▸ Task goal
Write the data below out again, exactly as each line reads.

▸ Provided data
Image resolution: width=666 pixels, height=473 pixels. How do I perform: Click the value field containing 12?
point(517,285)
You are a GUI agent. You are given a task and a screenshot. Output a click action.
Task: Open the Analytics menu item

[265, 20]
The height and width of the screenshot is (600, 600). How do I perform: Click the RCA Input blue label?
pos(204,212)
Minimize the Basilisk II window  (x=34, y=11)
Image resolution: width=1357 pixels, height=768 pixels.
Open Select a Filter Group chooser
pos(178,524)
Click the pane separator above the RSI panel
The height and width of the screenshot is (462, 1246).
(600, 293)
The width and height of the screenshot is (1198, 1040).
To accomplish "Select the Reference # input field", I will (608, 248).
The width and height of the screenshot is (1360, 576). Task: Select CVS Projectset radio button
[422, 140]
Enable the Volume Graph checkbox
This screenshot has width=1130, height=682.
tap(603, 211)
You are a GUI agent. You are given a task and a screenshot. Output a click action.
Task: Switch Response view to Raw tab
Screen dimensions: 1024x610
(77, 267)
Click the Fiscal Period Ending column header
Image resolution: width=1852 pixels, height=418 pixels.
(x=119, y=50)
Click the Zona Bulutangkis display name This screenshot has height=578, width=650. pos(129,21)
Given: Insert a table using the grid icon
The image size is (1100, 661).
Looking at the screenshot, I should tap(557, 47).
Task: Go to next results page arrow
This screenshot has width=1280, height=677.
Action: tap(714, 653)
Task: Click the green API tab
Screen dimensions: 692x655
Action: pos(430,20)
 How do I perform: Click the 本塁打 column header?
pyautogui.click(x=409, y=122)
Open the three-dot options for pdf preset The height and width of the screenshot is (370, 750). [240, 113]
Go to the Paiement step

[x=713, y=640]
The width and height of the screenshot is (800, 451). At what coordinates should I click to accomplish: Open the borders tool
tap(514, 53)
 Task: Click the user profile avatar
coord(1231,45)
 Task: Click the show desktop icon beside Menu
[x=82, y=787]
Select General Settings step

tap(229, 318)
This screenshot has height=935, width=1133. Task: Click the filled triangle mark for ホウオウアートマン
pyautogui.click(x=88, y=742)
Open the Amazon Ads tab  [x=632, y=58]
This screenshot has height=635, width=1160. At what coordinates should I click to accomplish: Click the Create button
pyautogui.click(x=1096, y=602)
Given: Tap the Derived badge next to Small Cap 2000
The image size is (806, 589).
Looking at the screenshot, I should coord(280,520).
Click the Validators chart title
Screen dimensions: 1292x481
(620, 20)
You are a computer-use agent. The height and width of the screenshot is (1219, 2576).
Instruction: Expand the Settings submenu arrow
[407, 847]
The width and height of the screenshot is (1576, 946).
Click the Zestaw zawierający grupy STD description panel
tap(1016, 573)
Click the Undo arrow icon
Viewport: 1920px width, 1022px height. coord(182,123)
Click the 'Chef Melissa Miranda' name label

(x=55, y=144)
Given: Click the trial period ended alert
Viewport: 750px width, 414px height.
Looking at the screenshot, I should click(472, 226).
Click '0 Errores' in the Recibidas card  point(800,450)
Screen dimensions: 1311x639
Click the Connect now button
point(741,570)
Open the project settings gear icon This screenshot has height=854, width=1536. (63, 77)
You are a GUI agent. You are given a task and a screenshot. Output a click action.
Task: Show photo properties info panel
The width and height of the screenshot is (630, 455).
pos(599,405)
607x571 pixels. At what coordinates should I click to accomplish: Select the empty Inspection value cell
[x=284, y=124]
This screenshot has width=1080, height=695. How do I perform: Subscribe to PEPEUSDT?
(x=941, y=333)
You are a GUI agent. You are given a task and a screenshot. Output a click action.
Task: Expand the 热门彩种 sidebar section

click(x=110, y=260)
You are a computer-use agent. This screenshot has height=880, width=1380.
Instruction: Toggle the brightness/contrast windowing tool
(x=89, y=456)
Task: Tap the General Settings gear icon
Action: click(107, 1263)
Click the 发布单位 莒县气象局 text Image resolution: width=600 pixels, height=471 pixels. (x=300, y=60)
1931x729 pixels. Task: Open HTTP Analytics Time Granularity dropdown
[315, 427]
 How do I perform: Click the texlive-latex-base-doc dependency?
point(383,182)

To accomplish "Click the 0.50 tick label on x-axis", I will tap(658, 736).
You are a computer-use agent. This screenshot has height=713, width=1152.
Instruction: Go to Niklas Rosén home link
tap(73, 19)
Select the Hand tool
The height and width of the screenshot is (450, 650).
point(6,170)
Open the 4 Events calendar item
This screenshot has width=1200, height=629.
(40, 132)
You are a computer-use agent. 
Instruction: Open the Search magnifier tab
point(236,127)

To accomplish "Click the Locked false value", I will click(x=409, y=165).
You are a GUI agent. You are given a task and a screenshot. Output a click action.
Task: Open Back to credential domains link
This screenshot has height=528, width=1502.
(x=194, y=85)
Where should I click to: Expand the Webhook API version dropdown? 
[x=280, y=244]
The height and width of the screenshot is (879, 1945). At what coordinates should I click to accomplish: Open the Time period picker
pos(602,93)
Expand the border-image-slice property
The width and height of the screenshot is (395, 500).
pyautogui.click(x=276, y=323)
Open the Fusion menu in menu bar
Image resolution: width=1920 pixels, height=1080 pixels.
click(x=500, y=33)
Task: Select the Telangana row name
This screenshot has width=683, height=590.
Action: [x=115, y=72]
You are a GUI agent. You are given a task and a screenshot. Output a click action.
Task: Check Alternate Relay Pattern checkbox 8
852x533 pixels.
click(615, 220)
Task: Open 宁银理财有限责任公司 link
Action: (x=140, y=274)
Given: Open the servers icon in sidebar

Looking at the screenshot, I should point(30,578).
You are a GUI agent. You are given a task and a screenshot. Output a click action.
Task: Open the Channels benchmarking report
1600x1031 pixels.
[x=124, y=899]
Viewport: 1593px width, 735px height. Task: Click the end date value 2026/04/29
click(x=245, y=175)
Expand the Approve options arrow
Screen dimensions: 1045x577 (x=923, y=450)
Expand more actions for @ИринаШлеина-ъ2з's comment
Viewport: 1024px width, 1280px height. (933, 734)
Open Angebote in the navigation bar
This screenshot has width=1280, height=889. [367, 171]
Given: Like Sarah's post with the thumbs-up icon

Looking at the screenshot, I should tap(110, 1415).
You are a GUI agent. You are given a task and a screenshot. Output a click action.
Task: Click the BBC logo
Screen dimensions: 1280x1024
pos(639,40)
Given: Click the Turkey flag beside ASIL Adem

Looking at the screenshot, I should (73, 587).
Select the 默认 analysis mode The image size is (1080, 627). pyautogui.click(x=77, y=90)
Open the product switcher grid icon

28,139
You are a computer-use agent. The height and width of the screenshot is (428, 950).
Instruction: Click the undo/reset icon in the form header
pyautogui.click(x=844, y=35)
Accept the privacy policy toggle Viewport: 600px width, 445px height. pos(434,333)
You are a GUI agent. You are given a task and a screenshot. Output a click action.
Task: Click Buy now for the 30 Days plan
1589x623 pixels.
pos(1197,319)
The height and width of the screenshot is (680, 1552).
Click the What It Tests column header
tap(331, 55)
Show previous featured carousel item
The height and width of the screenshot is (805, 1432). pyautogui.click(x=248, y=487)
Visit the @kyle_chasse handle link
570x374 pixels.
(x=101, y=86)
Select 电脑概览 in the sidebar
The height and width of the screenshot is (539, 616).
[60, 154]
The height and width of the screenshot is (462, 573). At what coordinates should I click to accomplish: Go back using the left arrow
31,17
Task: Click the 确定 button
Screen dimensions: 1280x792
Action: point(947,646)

▸ Solved exercise
Image resolution: width=666 pixels, height=473 pixels. How do I perform: Click the value field containing 12?
point(517,285)
You are a GUI agent. You are given a task and a screenshot. Output a click action.
Task: Open the Analytics menu item

[265, 20]
The height and width of the screenshot is (600, 600). How do I perform: Click the RCA Input blue label?
pos(204,212)
Minimize the Basilisk II window  (x=34, y=11)
Image resolution: width=1357 pixels, height=768 pixels.
Open Select a Filter Group chooser
pos(178,524)
Click the pane separator above the RSI panel
The height and width of the screenshot is (462, 1246).
(600, 293)
The width and height of the screenshot is (1198, 1040).
To accomplish "Select the Reference # input field", I will (608, 248).
The width and height of the screenshot is (1360, 576). Task: Select CVS Projectset radio button
[422, 140]
Enable the Volume Graph checkbox
This screenshot has width=1130, height=682.
tap(603, 211)
You are a GUI agent. You are given a task and a screenshot. Output a click action.
Task: Switch Response view to Raw tab
Screen dimensions: 1024x610
(77, 267)
Click the Fiscal Period Ending column header
Image resolution: width=1852 pixels, height=418 pixels.
(x=119, y=50)
Click the Zona Bulutangkis display name This screenshot has height=578, width=650. pos(129,21)
Given: Insert a table using the grid icon
The image size is (1100, 661).
Looking at the screenshot, I should tap(557, 47).
Task: Go to next results page arrow
This screenshot has width=1280, height=677.
Action: tap(714, 653)
Task: Click the green API tab
Screen dimensions: 692x655
Action: pos(430,20)
 How do I perform: Click the 本塁打 column header?
pyautogui.click(x=409, y=122)
Open the three-dot options for pdf preset The height and width of the screenshot is (370, 750). [240, 113]
Go to the Paiement step

[x=713, y=640]
The width and height of the screenshot is (800, 451). At what coordinates should I click to accomplish: Open the borders tool
tap(514, 53)
 Task: Click the user profile avatar
coord(1231,45)
 Task: Click the show desktop icon beside Menu
[x=82, y=787]
Select General Settings step

tap(229, 318)
This screenshot has height=935, width=1133. Task: Click the filled triangle mark for ホウオウアートマン
pyautogui.click(x=88, y=742)
Open the Amazon Ads tab  [x=632, y=58]
This screenshot has height=635, width=1160. At what coordinates should I click to accomplish: Click the Create button
pyautogui.click(x=1096, y=602)
Given: Tap the Derived badge next to Small Cap 2000
The image size is (806, 589).
Looking at the screenshot, I should coord(280,520).
Click the Validators chart title
Screen dimensions: 1292x481
(620, 20)
You are a computer-use agent. The height and width of the screenshot is (1219, 2576).
Instruction: Expand the Settings submenu arrow
[407, 847]
The width and height of the screenshot is (1576, 946).
Click the Zestaw zawierający grupy STD description panel
tap(1016, 573)
Click the Undo arrow icon
Viewport: 1920px width, 1022px height. coord(182,123)
Click the 'Chef Melissa Miranda' name label

(x=55, y=144)
Given: Click the trial period ended alert
Viewport: 750px width, 414px height.
Looking at the screenshot, I should click(472, 226).
Click '0 Errores' in the Recibidas card  point(800,450)
Screen dimensions: 1311x639
Click the Connect now button
point(741,570)
Open the project settings gear icon This screenshot has height=854, width=1536. (63, 77)
You are a GUI agent. You are given a task and a screenshot. Output a click action.
Task: Show photo properties info panel
The width and height of the screenshot is (630, 455).
pos(599,405)
607x571 pixels. At what coordinates should I click to accomplish: Select the empty Inspection value cell
[x=284, y=124]
This screenshot has width=1080, height=695. How do I perform: Subscribe to PEPEUSDT?
(x=941, y=333)
You are a GUI agent. You are given a task and a screenshot. Output a click action.
Task: Expand the 热门彩种 sidebar section

click(x=110, y=260)
You are a computer-use agent. This screenshot has height=880, width=1380.
Instruction: Toggle the brightness/contrast windowing tool
(x=89, y=456)
Task: Tap the General Settings gear icon
Action: click(107, 1263)
Click the 发布单位 莒县气象局 text Image resolution: width=600 pixels, height=471 pixels. (x=300, y=60)
1931x729 pixels. Task: Open HTTP Analytics Time Granularity dropdown
[315, 427]
 How do I perform: Click the texlive-latex-base-doc dependency?
point(383,182)

To accomplish "Click the 0.50 tick label on x-axis", I will tap(658, 736).
You are a computer-use agent. This screenshot has height=713, width=1152.
Instruction: Go to Niklas Rosén home link
tap(73, 19)
Select the Hand tool
The height and width of the screenshot is (450, 650).
point(6,170)
Open the 4 Events calendar item
This screenshot has width=1200, height=629.
(40, 132)
You are a computer-use agent. 
Instruction: Open the Search magnifier tab
point(236,127)

To accomplish "Click the Locked false value", I will click(x=409, y=165).
You are a GUI agent. You are given a task and a screenshot. Output a click action.
Task: Open Back to credential domains link
This screenshot has height=528, width=1502.
(x=194, y=85)
Where should I click to: Expand the Webhook API version dropdown? 
[x=280, y=244]
The height and width of the screenshot is (879, 1945). At what coordinates should I click to accomplish: Open the Time period picker
pos(602,93)
Expand the border-image-slice property
The width and height of the screenshot is (395, 500).
pyautogui.click(x=276, y=323)
Open the Fusion menu in menu bar
Image resolution: width=1920 pixels, height=1080 pixels.
click(x=500, y=33)
Task: Select the Telangana row name
This screenshot has width=683, height=590.
Action: [x=115, y=72]
You are a GUI agent. You are given a task and a screenshot. Output a click action.
Task: Check Alternate Relay Pattern checkbox 8
852x533 pixels.
click(615, 220)
Task: Open 宁银理财有限责任公司 link
Action: (x=140, y=274)
Given: Open the servers icon in sidebar

Looking at the screenshot, I should point(30,578).
You are a GUI agent. You are given a task and a screenshot. Output a click action.
Task: Open the Channels benchmarking report
1600x1031 pixels.
[x=124, y=899]
Viewport: 1593px width, 735px height. Task: Click the end date value 2026/04/29
click(x=245, y=175)
Expand the Approve options arrow
Screen dimensions: 1045x577 (x=923, y=450)
Expand more actions for @ИринаШлеина-ъ2з's comment
Viewport: 1024px width, 1280px height. (933, 734)
Open Angebote in the navigation bar
This screenshot has width=1280, height=889. [367, 171]
Given: Like Sarah's post with the thumbs-up icon

Looking at the screenshot, I should tap(110, 1415).
You are a GUI agent. You are given a task and a screenshot. Output a click action.
Task: Click the BBC logo
Screen dimensions: 1280x1024
pos(639,40)
Given: Click the Turkey flag beside ASIL Adem

Looking at the screenshot, I should (73, 587).
Select the 默认 analysis mode The image size is (1080, 627). pyautogui.click(x=77, y=90)
Open the product switcher grid icon

28,139
You are a computer-use agent. The height and width of the screenshot is (428, 950).
Instruction: Click the undo/reset icon in the form header
pyautogui.click(x=844, y=35)
Accept the privacy policy toggle Viewport: 600px width, 445px height. pos(434,333)
You are a GUI agent. You are given a task and a screenshot. Output a click action.
Task: Click Buy now for the 30 Days plan
1589x623 pixels.
pos(1197,319)
The height and width of the screenshot is (680, 1552).
Click the What It Tests column header
tap(331, 55)
Show previous featured carousel item
The height and width of the screenshot is (805, 1432). pyautogui.click(x=248, y=487)
Visit the @kyle_chasse handle link
570x374 pixels.
(x=101, y=86)
Select 电脑概览 in the sidebar
The height and width of the screenshot is (539, 616).
[60, 154]
The height and width of the screenshot is (462, 573). At what coordinates should I click to accomplish: Go back using the left arrow
31,17
Task: Click the 确定 button
Screen dimensions: 1280x792
Action: point(947,646)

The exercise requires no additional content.